ARMv4T and later define a 16-bit instruction set called Thumb. Most of the functionality of the 32-bit ARM instruction set is available, but some operations require more instructions. The Thumb instruction set provides better code density, at the expense of performance.

ARMv7 defines the Thumb Execution Environment (ThumbEE). The ThumbEE instruction set is based on Thumb, with some changes and additions to make it a better target for dynamically generated code, that is, code compiled on the device either shortly before or during execution.

The difference between two equivalent instructions (ARM and Thumb) lies in how the instructions are fetched and interpreted prior to execution, not in how they function. Since the expansion from 16-bit to 32-bit instruction is accomplished via dedicated hardware within the chip, it doesn’t slow execution even a bit. But the narrower 16-bit instructions do offer memory advantages.

When operating in the 16-bit Thumb state, the application encounters a slightly different set of registers, without R8-R12

**JAZELLE**** (not used anyway, android rekt it)**:

Allows some ARM processors to execute Java bytecode in hardware as a third execution state. Jazelle is an execution mode in ARM architecture which “provides architectural support for hardware acceleration of bytecode execution by a Java Virtual Machine (JVM)

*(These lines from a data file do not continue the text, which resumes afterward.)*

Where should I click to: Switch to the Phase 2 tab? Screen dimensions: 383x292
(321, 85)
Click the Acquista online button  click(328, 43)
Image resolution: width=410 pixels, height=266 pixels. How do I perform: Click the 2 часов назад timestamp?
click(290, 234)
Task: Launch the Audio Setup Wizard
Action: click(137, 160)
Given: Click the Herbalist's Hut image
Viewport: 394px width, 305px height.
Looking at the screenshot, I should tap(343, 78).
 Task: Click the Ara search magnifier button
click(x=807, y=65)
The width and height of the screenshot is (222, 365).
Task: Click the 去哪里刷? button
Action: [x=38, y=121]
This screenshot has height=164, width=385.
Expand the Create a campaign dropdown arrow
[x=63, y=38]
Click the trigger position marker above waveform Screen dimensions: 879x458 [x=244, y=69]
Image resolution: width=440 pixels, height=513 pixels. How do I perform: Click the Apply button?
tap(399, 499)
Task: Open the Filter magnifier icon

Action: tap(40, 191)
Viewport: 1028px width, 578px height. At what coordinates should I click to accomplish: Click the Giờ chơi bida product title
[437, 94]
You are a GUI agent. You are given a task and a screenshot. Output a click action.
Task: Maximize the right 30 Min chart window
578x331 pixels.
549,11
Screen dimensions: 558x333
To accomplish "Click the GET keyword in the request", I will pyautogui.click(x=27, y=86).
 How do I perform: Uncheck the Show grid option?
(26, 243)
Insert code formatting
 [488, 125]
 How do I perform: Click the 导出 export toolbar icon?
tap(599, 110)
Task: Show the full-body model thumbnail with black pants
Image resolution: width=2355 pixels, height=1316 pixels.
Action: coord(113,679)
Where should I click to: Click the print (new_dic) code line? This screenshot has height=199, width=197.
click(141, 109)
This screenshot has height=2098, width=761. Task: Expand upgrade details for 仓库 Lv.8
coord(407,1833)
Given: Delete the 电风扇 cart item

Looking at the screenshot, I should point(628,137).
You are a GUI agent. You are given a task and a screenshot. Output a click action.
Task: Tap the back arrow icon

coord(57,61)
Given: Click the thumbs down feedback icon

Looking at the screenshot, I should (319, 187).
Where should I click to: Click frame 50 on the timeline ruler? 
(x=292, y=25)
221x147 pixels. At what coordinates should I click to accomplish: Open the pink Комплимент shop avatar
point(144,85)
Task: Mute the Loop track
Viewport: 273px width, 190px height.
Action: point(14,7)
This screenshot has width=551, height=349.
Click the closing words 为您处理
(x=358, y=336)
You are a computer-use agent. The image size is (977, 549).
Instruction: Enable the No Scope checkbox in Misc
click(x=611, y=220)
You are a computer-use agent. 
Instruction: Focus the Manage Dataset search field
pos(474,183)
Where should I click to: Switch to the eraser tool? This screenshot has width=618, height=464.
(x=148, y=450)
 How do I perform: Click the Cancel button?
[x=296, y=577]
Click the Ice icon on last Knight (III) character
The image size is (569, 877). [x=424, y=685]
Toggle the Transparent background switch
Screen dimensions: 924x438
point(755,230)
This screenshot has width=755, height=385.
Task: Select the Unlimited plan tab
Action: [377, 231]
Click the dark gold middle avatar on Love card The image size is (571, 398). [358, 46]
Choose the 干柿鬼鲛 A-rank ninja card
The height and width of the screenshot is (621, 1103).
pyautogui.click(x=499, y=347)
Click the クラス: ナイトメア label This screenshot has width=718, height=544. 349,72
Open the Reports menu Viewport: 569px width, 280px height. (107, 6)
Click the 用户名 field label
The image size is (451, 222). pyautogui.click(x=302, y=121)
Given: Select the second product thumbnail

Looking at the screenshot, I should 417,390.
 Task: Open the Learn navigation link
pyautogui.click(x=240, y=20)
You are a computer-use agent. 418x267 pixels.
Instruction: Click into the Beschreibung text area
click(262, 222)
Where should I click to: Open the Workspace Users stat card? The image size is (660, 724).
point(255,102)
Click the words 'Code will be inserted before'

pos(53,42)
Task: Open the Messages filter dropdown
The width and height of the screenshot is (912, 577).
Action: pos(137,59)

The Jazelle extension uses low-level binary translation, implemented as an extra stage between the fetch and decode stages in the processor instruction pipeline. Recognised bytecodes are converted into a string of one or more native ARM instructions.

Bytecodes are decoded by the hardware in two stages (versus a single stage for Thumb and ARM code) and switching between hardware and software decoding (Jazelle mode and ARM mode) takes ~4 clock cycles.

Java bytecode is indicated as the current instruction set by a combination of two bits in the ARM CPSR (Current Program Status Register). The “T”-bit must be cleared and the “J”-bit set. The BXJ instruction attempts to switch to Jazelle state, and if allowed and successful, sets the “J” bit in the CPSR; otherwise, it “falls through” and acts as a standard BX (Branch) instruction. The Java program counter (PC) pointing to the next instructions must be placed in the Link Register (R14) before executing the BXJ branch request, as regardless of hardware or software processing, the system must know where to begin decoding.

ARM uses a load-store model for memory access which means that only load/store (LDR and STR) instructions can access memory. While on x86 most instructions are allowed to directly operate on data in memory, on ARM data must be moved from memory into registers before being operated on.